Re: [Haskell-cafe] bottom case in proof by induction
I am afraid I am still confused.
foo [] = ... foo (x:xs) = ... There is an implied: foo _|_ = _|_ The right side cannot be anything but _|_. If it could, then that would imply we could solve the halting problem:
in a proof, how I could say the right side must be _|_ without defining foo _|_ = _|_ ? and in the case of
bad () = _|_ bad _|_ = ()
mean not every function with a _|_ input will issue a _|_ output, so we have to say what result will be issued by a _|_ input in the definitions of the functions if we want to prove the equvalence between them? However, in the case of map f _|_ , I do believe the result will be _|_ since it can not be anything else, but how I could prove this? any clue? ps, the definition of map does not mention anything about _|_ . Thanks Raeck From: Luke Palmer Sent: Wednesday, December 31, 2008 10:43 PM To: Max.cs ; raeck@msn.com Subject: Re: [Haskell-cafe] bottom case in proof by induction On Wed, Dec 31, 2008 at 3:28 PM, Max.cs <max.cs.2009@googlemail.com> wrote: thanks Luke, so you mean the _|_ is necessary only when I have defined the pattern _|_ such as foo [] = [] foo _|_ = _|_ foo (x:xs) = x( foo xs ) -- consider non-termination case That is illegal Haskell. But another way of putting that is that whenever you do any pattern matching, eg.: foo [] = ... foo (x:xs) = ... There is an implied: foo _|_ = _|_ The right side cannot be anything but _|_. If it could, then that would imply we could solve the halting problem: halts () = True halts _|_ = False Because _|_ is the denotation of a program which never halts. To do it a bit more domain-theoretically, I'll first cite the result that every function has a fixed point. That is, for every f, there is a function fix f, where fix f = f (fix f). (The fix function is actually available in Haskell from the module Data.Function). Then let's consider this bad function: bad () = _|_ -- you can't write _|_ in Haskell, but "undefined" or "let x = x in x" mean the same thing bad _|_ = () Then what is fix f? Well, it either terminates or it doesn't, right? I.e. fix f = () or fix f = _|_. Taking into account that fix f = f (fix f): If it does: fix f = () = f () = _|_, a contradiction. If it doesn't: fix f = _|_ = f _|_ = (), another contradiction.
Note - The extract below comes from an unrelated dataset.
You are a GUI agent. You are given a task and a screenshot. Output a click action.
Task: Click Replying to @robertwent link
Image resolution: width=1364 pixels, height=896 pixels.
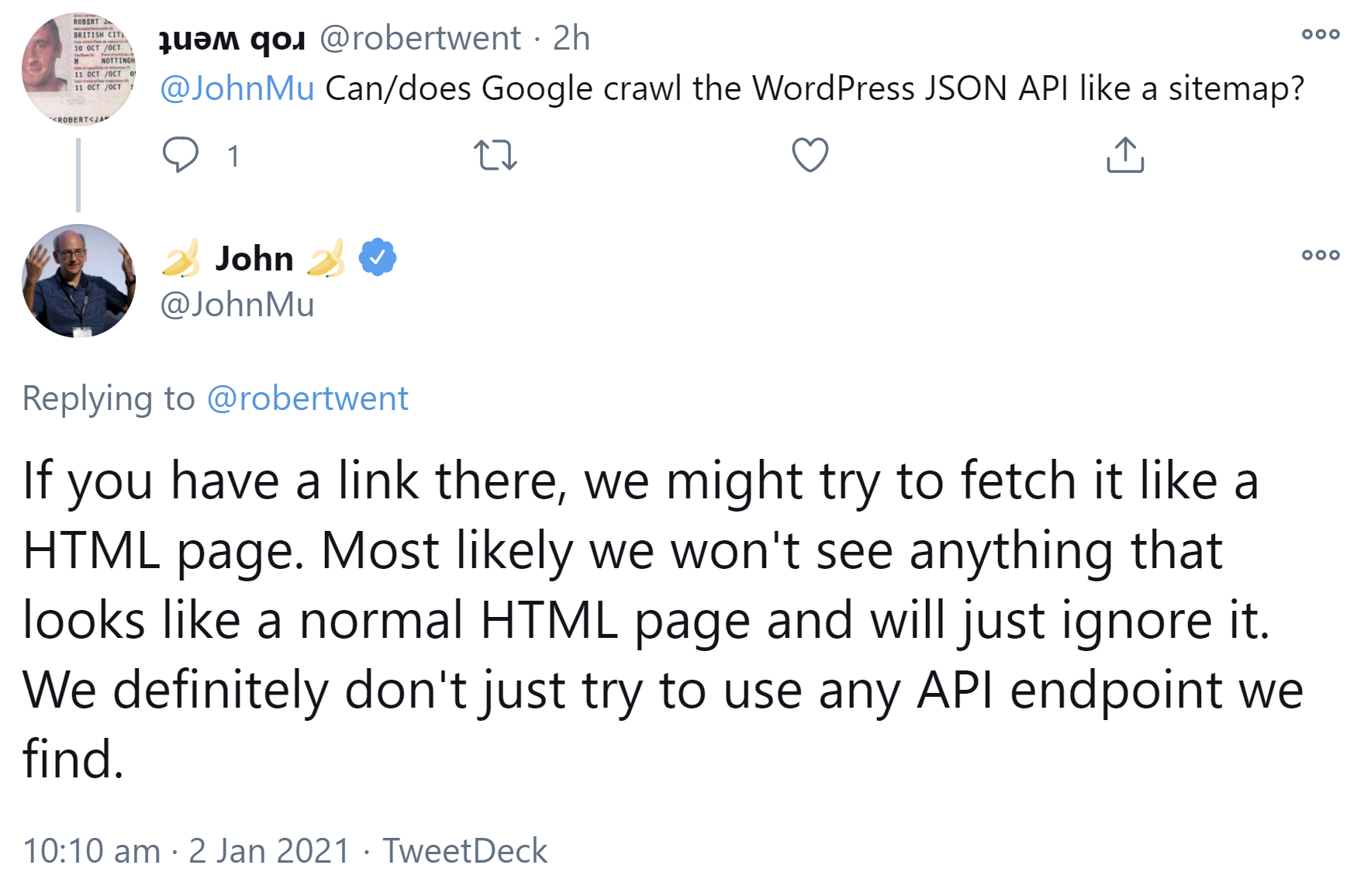click(x=308, y=398)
From a mathematical perspective, that's why you can't pattern match on _|_.
From an operational perspective, it's just that _|_ means "never terminates", and we can't determine that, because we would try to run it "until it doesn't terminate", which is meaningless...
Luke
On Thu, 2009-01-01 at 03:50 +0000, raeck@msn.com wrote:
I am afraid I am still confused.
foo [] = ... foo (x:xs) = ... There is an implied: foo _|_ = _|_ The right side cannot be anything but _|_. If it could, then that would imply we could solve the halting problem:
in a proof, how I could say the right side must be _|_ without defining foo _|_ = _|_ ?
This definition is taken care of for you by the definition of Haskell pattern matching. If the first equation for a function has a pattern other than * a variable or * a lazy pattern (~p) for a given argument, then supplying _|_ for that argument /must/ (if the application is total) return _|_. By rule. (We say the pattern is strict, in this case).
and in the case of
bad () = _|_ bad _|_ = ()
Note that these equations (which are not in the right form for the Haskell equations that define Hasekll functions) aren't satisfied by any Haskell function!
mean not every function with a _|_ input will issue a _|_ output,
True --- but we can say a couple of things: * For all Haskell functions f, if f _|_ is an application of a constructor C, then f x is an application of C (to some value), for all x. [1] * For all Haskell functions f, if f _|_ is a lambda expression, then f x is a lambda expression, for all x. The only other possibility for f _|_ is _|_. (Do you see why bad above is impossible?)
so we have to say what result will be issued by a _|_ input in the definitions of the functions if we want to prove the equvalence between them?
You have to deduce what the value at _|_ will be.
However, in the case of map f _|_ , I do believe the result will be _|_ since it can not be anything else, but how I could prove this? any clue?
Appeal to the semantics of Haskell pattern matching. If you like, you can de-sugar the definition of map a little, to get map = \ f xn -> case xn of [] -> [] x:xn0 -> f x : map f xn0 And then you know that case _|_ of [] -> ... ... = _|_ whatever you fill in for the ellipses. (Do you see why this *must* be part of the language definition?)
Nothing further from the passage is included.